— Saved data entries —
□ □ □
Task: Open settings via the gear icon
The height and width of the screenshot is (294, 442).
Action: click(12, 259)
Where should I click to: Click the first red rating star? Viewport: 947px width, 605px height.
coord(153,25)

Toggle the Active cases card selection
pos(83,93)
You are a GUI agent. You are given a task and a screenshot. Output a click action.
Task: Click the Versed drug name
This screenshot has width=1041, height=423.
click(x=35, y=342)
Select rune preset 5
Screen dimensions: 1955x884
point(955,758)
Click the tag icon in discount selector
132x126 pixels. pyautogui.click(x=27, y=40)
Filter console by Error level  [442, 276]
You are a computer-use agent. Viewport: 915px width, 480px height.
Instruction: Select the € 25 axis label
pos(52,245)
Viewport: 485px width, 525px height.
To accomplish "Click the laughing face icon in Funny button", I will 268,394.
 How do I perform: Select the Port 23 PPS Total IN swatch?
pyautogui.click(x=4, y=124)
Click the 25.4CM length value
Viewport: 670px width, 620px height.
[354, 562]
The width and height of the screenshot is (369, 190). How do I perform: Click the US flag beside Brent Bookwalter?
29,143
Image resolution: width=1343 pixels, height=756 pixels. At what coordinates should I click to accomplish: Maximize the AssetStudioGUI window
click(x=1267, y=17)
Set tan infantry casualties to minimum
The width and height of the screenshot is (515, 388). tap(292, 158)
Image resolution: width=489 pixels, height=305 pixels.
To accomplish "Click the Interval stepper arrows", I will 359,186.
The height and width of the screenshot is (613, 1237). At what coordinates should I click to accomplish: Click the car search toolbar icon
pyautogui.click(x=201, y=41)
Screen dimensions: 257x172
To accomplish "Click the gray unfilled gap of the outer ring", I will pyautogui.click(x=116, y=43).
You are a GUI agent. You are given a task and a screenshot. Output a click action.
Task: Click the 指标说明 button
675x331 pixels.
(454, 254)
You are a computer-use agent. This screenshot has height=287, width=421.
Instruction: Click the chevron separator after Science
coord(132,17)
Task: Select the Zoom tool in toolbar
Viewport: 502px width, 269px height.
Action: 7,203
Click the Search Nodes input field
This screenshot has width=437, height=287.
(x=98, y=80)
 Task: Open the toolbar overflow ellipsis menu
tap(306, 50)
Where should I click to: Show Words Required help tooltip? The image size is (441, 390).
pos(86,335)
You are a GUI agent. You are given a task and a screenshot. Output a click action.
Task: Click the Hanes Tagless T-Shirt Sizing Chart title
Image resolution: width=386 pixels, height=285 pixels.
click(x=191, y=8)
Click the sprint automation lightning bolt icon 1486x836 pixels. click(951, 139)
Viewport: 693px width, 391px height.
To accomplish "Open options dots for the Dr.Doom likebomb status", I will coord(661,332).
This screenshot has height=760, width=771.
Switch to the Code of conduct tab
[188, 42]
□ □ □
— Activity —
Please state only the number of lines above that hold the string "will".

— Written reply —
4